British barrister and solicitor (1900-1965)

George Godfrey Phillips CBE (7 June 1900 – 24 October 1965), was a British barrister and, later, solicitor, who served as the Commissioner General of the Shanghai Municipal Council from 1939 to 1942. He was also co-author with E. C. S. Wade of a leading text on constitutional law.

==Early life==
Phillips was born 7 June 1900 in the United Kingdom, the son of Dr George Charles Phillips of Grantley, Wotton-under-Edge, Gloucestershire and Ethel Nancy Phillips.

He was educated at Harrow School and Trinity College, Cambridge, where he took first class honours in Law Tripos. He was also president of the Cambridge Union.

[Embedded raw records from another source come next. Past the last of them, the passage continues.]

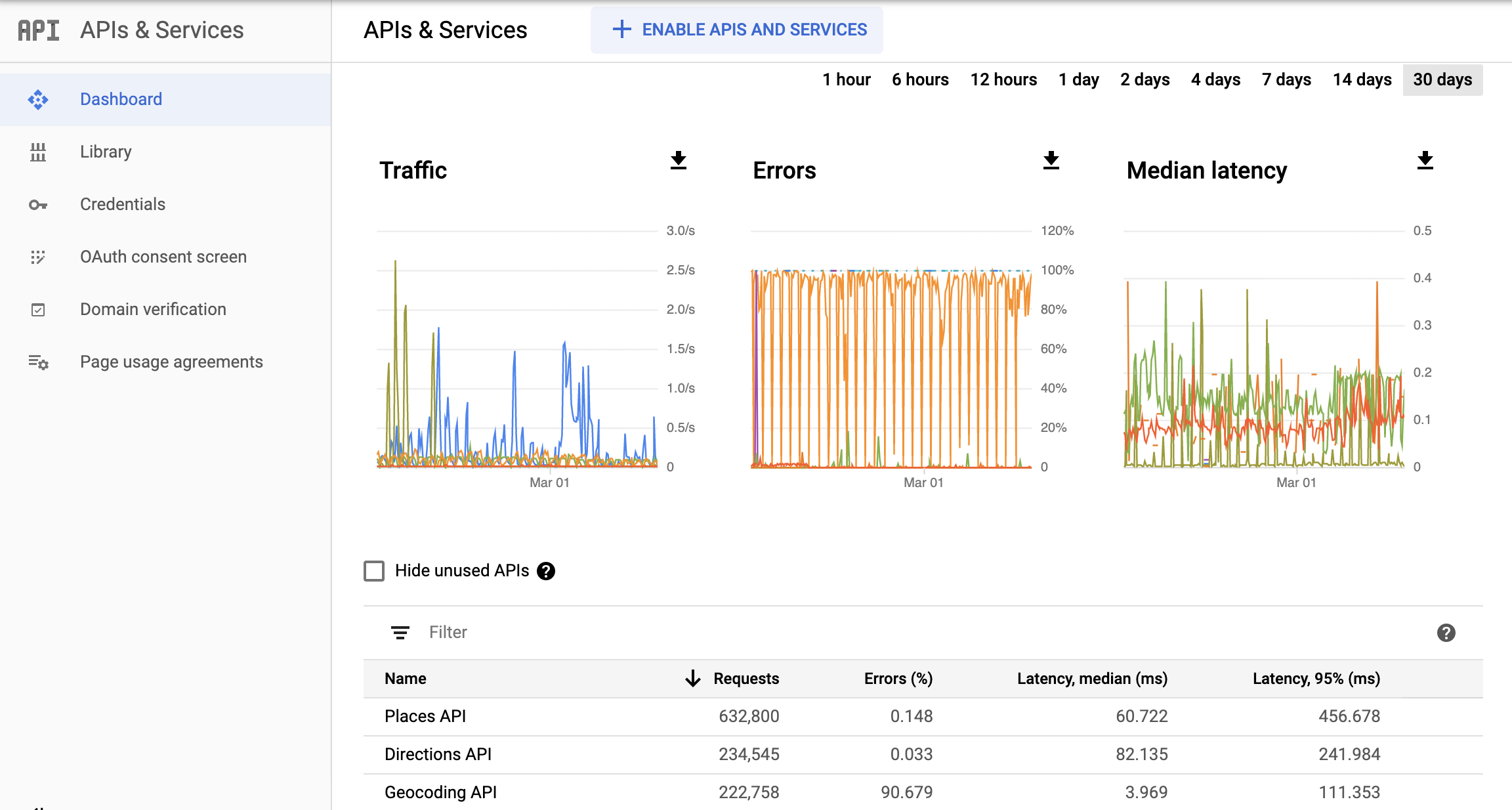Click the help icon next to Hide unused APIs
The height and width of the screenshot is (810, 1512).
pos(547,571)
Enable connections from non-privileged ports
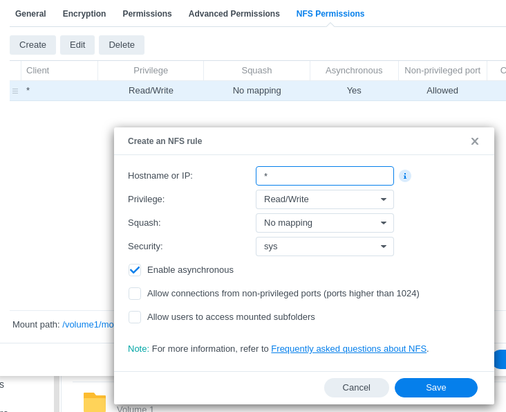This screenshot has width=506, height=412. coord(135,294)
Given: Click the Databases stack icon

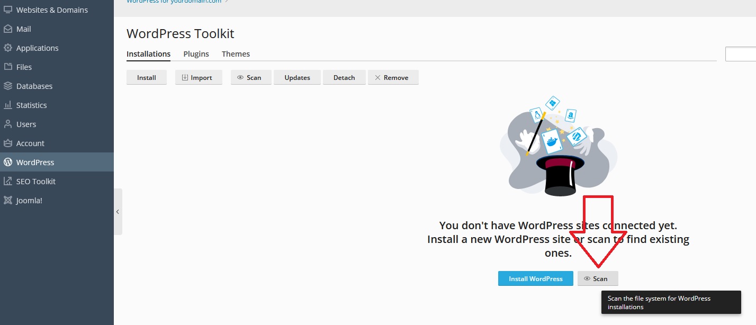Looking at the screenshot, I should [8, 86].
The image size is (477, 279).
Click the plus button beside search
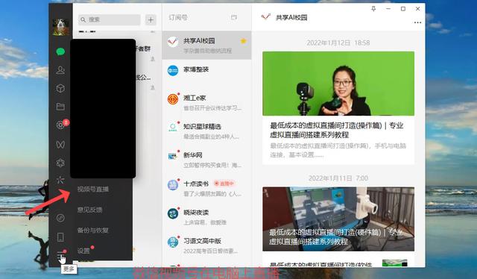[151, 20]
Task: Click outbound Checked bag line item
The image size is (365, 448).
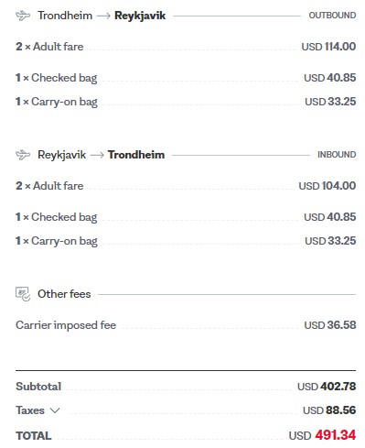Action: (186, 78)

He was called to the bar in 1925 and practiced as a barrister until 1932 when he became town clerk of Stafford.

==Publication==
In 1931, Phillips was co-author with E. C. S. Wade of Constitutional Law, commonly known as 'Wade and Phillips'.

In 1933 and 1936, he revised two editions of Kenny's Outlines of Criminal Law.

==Marriage==
Phillips married Betty Mary Bright eldest daughter of Mr and Mrs Trevor Bright, of Henleaze-gardens, Westbury-on-Trym, Bristol in May 1932. They had two sons and a daughter.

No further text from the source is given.